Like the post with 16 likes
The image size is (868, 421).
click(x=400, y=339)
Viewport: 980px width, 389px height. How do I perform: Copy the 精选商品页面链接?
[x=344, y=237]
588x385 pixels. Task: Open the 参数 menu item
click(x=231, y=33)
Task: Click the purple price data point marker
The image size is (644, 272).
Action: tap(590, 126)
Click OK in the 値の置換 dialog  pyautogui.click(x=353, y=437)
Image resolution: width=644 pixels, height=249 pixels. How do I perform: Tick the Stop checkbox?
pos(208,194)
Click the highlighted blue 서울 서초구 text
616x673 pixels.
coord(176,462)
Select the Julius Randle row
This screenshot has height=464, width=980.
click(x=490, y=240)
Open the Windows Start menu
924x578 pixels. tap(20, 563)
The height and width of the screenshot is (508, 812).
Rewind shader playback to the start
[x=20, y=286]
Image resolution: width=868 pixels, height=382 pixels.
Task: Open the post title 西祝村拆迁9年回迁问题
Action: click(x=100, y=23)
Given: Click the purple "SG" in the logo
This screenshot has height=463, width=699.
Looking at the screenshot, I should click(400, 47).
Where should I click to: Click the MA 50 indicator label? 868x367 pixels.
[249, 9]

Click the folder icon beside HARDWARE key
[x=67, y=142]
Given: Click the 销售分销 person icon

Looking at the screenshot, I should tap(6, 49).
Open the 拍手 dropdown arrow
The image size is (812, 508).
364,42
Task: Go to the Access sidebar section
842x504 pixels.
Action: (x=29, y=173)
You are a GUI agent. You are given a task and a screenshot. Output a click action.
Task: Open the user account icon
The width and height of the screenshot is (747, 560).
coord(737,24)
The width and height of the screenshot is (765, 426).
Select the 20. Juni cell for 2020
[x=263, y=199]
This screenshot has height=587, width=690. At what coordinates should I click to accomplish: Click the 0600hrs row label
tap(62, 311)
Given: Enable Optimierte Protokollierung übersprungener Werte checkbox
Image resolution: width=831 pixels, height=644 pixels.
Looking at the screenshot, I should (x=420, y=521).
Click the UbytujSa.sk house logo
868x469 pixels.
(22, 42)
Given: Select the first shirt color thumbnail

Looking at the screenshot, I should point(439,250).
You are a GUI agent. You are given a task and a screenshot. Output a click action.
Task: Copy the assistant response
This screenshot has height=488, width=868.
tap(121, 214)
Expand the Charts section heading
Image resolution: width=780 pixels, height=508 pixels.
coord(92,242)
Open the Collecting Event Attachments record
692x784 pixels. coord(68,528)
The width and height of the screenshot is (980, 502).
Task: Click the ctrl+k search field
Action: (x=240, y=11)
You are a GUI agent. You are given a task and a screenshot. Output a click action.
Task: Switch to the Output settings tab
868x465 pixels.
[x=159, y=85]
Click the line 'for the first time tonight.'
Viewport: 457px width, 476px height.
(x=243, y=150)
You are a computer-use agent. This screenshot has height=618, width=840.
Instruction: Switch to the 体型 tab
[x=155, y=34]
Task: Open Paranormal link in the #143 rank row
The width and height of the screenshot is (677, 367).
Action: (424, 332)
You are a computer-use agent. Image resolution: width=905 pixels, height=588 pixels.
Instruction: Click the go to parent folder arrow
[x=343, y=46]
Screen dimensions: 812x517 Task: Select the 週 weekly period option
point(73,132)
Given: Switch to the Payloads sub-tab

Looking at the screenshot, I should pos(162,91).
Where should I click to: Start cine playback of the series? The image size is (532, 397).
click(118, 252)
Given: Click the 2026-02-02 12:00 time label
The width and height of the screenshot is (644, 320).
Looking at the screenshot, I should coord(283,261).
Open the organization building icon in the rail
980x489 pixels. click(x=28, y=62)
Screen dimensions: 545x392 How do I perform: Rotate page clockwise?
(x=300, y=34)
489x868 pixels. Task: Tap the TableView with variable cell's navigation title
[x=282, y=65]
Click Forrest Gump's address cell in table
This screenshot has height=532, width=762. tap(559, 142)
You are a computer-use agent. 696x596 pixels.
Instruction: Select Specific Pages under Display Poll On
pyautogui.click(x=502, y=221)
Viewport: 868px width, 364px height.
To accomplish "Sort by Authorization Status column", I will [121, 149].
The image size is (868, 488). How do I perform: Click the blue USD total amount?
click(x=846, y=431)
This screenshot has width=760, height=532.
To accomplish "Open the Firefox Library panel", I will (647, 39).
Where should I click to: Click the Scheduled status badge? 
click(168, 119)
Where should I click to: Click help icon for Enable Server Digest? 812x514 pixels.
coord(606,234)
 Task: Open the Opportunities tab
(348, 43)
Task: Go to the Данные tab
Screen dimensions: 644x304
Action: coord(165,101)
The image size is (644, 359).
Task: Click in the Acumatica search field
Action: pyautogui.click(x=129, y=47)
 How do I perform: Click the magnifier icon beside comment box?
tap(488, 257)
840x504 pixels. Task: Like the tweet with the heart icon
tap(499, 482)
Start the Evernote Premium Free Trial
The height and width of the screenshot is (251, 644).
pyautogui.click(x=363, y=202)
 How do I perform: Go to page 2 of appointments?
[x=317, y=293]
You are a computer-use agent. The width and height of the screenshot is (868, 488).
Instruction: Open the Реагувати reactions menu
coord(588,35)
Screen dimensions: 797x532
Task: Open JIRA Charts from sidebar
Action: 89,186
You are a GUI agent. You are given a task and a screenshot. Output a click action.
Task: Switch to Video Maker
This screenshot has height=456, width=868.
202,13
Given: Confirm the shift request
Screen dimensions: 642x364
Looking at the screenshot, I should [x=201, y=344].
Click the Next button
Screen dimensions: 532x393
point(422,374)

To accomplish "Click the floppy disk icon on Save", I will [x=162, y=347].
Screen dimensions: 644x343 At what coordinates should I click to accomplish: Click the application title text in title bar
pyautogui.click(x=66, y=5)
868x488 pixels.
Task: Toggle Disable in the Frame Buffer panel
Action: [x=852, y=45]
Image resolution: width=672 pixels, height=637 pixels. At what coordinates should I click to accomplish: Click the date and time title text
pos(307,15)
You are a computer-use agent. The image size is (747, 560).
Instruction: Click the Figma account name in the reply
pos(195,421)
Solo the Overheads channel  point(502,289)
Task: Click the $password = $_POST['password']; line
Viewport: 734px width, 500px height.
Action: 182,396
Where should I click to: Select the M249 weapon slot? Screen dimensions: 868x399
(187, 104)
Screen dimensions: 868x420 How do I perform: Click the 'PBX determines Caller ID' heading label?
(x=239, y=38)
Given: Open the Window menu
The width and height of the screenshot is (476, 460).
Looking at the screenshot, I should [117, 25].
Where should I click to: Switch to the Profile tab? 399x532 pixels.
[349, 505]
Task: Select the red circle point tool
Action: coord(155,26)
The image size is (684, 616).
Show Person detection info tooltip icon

■ ■ ■

> WHAT YOU HAVE TO DO
From the first line to the last, return the data exactly as written.

> EXERCISE RESPONSE
Like the post with 16 likes
The image size is (868, 421).
click(x=400, y=339)
Viewport: 980px width, 389px height. How do I perform: Copy the 精选商品页面链接?
[x=344, y=237]
588x385 pixels. Task: Open the 参数 menu item
click(x=231, y=33)
Task: Click the purple price data point marker
The image size is (644, 272).
Action: tap(590, 126)
Click OK in the 値の置換 dialog  pyautogui.click(x=353, y=437)
Image resolution: width=644 pixels, height=249 pixels. How do I perform: Tick the Stop checkbox?
pos(208,194)
Click the highlighted blue 서울 서초구 text
616x673 pixels.
coord(176,462)
Select the Julius Randle row
This screenshot has height=464, width=980.
click(x=490, y=240)
Open the Windows Start menu
924x578 pixels. tap(20, 563)
The height and width of the screenshot is (508, 812).
Rewind shader playback to the start
[x=20, y=286]
Image resolution: width=868 pixels, height=382 pixels.
Task: Open the post title 西祝村拆迁9年回迁问题
Action: click(x=100, y=23)
Given: Click the purple "SG" in the logo
This screenshot has height=463, width=699.
Looking at the screenshot, I should click(400, 47).
Where should I click to: Click the MA 50 indicator label? 868x367 pixels.
[249, 9]

Click the folder icon beside HARDWARE key
[x=67, y=142]
Given: Click the 销售分销 person icon

Looking at the screenshot, I should tap(6, 49).
Open the 拍手 dropdown arrow
The image size is (812, 508).
364,42
Task: Go to the Access sidebar section
842x504 pixels.
Action: (x=29, y=173)
You are a GUI agent. You are given a task and a screenshot. Output a click action.
Task: Open the user account icon
The width and height of the screenshot is (747, 560).
coord(737,24)
The width and height of the screenshot is (765, 426).
Select the 20. Juni cell for 2020
[x=263, y=199]
This screenshot has height=587, width=690. At what coordinates should I click to accomplish: Click the 0600hrs row label
tap(62, 311)
Given: Enable Optimierte Protokollierung übersprungener Werte checkbox
Image resolution: width=831 pixels, height=644 pixels.
Looking at the screenshot, I should (x=420, y=521).
Click the UbytujSa.sk house logo
868x469 pixels.
(22, 42)
Given: Select the first shirt color thumbnail

Looking at the screenshot, I should point(439,250).
You are a GUI agent. You are given a task and a screenshot. Output a click action.
Task: Copy the assistant response
This screenshot has height=488, width=868.
tap(121, 214)
Expand the Charts section heading
Image resolution: width=780 pixels, height=508 pixels.
coord(92,242)
Open the Collecting Event Attachments record
692x784 pixels. coord(68,528)
The width and height of the screenshot is (980, 502).
Task: Click the ctrl+k search field
Action: (x=240, y=11)
You are a GUI agent. You are given a task and a screenshot. Output a click action.
Task: Switch to the Output settings tab
868x465 pixels.
[x=159, y=85]
Click the line 'for the first time tonight.'
Viewport: 457px width, 476px height.
(x=243, y=150)
You are a computer-use agent. This screenshot has height=618, width=840.
Instruction: Switch to the 体型 tab
[x=155, y=34]
Task: Open Paranormal link in the #143 rank row
The width and height of the screenshot is (677, 367).
Action: (424, 332)
You are a computer-use agent. Image resolution: width=905 pixels, height=588 pixels.
Instruction: Click the go to parent folder arrow
[x=343, y=46]
Screen dimensions: 812x517 Task: Select the 週 weekly period option
point(73,132)
Given: Switch to the Payloads sub-tab

Looking at the screenshot, I should pos(162,91).
Where should I click to: Start cine playback of the series? The image size is (532, 397).
click(118, 252)
Given: Click the 2026-02-02 12:00 time label
The width and height of the screenshot is (644, 320).
Looking at the screenshot, I should coord(283,261).
Open the organization building icon in the rail
980x489 pixels. click(x=28, y=62)
Screen dimensions: 545x392 How do I perform: Rotate page clockwise?
(x=300, y=34)
489x868 pixels. Task: Tap the TableView with variable cell's navigation title
[x=282, y=65]
Click Forrest Gump's address cell in table
This screenshot has height=532, width=762. tap(559, 142)
You are a computer-use agent. 696x596 pixels.
Instruction: Select Specific Pages under Display Poll On
pyautogui.click(x=502, y=221)
Viewport: 868px width, 364px height.
To accomplish "Sort by Authorization Status column", I will [121, 149].
The image size is (868, 488). How do I perform: Click the blue USD total amount?
click(x=846, y=431)
This screenshot has width=760, height=532.
To accomplish "Open the Firefox Library panel", I will (647, 39).
Where should I click to: Click the Scheduled status badge? 
click(168, 119)
Where should I click to: Click help icon for Enable Server Digest? 812x514 pixels.
coord(606,234)
 Task: Open the Opportunities tab
(348, 43)
Task: Go to the Данные tab
Screen dimensions: 644x304
Action: coord(165,101)
The image size is (644, 359).
Task: Click in the Acumatica search field
Action: pyautogui.click(x=129, y=47)
 How do I perform: Click the magnifier icon beside comment box?
tap(488, 257)
840x504 pixels. Task: Like the tweet with the heart icon
tap(499, 482)
Start the Evernote Premium Free Trial
The height and width of the screenshot is (251, 644).
pyautogui.click(x=363, y=202)
 How do I perform: Go to page 2 of appointments?
[x=317, y=293]
You are a computer-use agent. The width and height of the screenshot is (868, 488).
Instruction: Open the Реагувати reactions menu
coord(588,35)
Screen dimensions: 797x532
Task: Open JIRA Charts from sidebar
Action: 89,186
You are a GUI agent. You are given a task and a screenshot. Output a click action.
Task: Switch to Video Maker
This screenshot has height=456, width=868.
202,13
Given: Confirm the shift request
Screen dimensions: 642x364
Looking at the screenshot, I should [x=201, y=344].
Click the Next button
Screen dimensions: 532x393
point(422,374)

To accomplish "Click the floppy disk icon on Save", I will [x=162, y=347].
Screen dimensions: 644x343 At what coordinates should I click to accomplish: Click the application title text in title bar
pyautogui.click(x=66, y=5)
868x488 pixels.
Task: Toggle Disable in the Frame Buffer panel
Action: [x=852, y=45]
Image resolution: width=672 pixels, height=637 pixels. At what coordinates should I click to accomplish: Click the date and time title text
pos(307,15)
You are a computer-use agent. The image size is (747, 560).
Instruction: Click the Figma account name in the reply
pos(195,421)
Solo the Overheads channel  point(502,289)
Task: Click the $password = $_POST['password']; line
Viewport: 734px width, 500px height.
Action: 182,396
Where should I click to: Select the M249 weapon slot? Screen dimensions: 868x399
(187, 104)
Screen dimensions: 868x420 How do I perform: Click the 'PBX determines Caller ID' heading label?
(x=239, y=38)
Given: Open the Window menu
The width and height of the screenshot is (476, 460).
Looking at the screenshot, I should [117, 25].
Where should I click to: Switch to the Profile tab? 399x532 pixels.
[349, 505]
Task: Select the red circle point tool
Action: coord(155,26)
The image size is (684, 616).
Show Person detection info tooltip icon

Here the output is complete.